WORK TO BE COMPLETED: Nothing but the lines from the start of the entries through the line holding "You are a computer-use" is to be repeated, exactly and with pictures excluded.

EXERCISE MATERIAL:

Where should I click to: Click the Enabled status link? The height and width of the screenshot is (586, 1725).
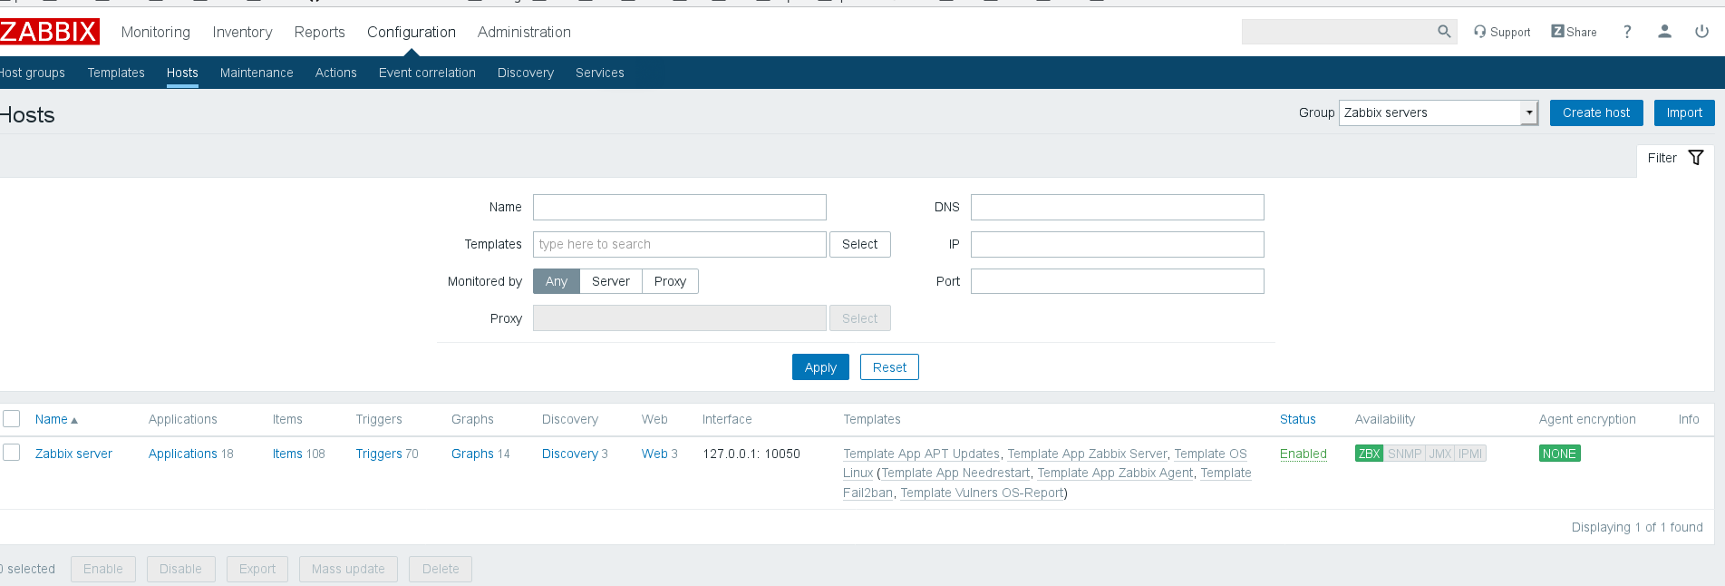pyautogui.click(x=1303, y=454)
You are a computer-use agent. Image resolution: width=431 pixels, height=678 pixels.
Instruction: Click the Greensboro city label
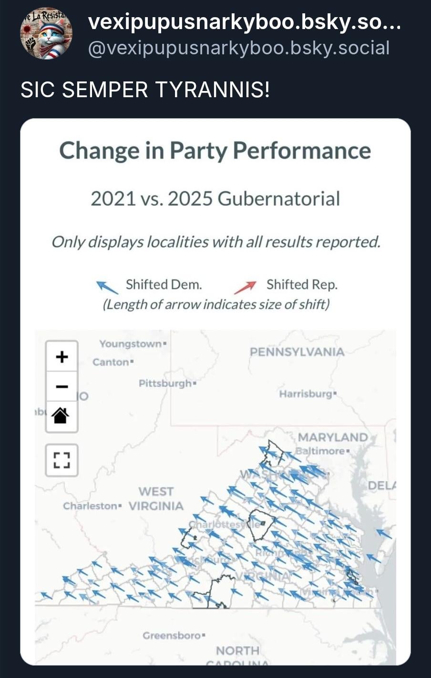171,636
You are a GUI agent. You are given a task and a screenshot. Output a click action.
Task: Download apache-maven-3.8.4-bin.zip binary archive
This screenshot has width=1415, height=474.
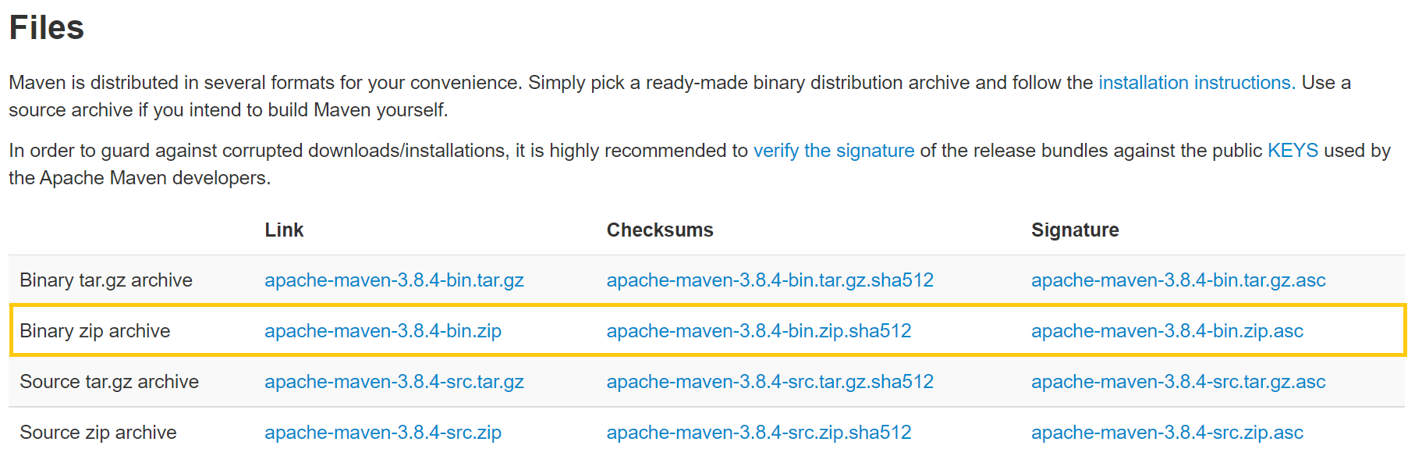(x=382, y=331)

RESPONSE TO THIS TASK:
Where should I click to: Click the Enabled status link? The height and width of the screenshot is (586, 1725).
pyautogui.click(x=1303, y=454)
You are a computer-use agent. Image resolution: width=431 pixels, height=678 pixels.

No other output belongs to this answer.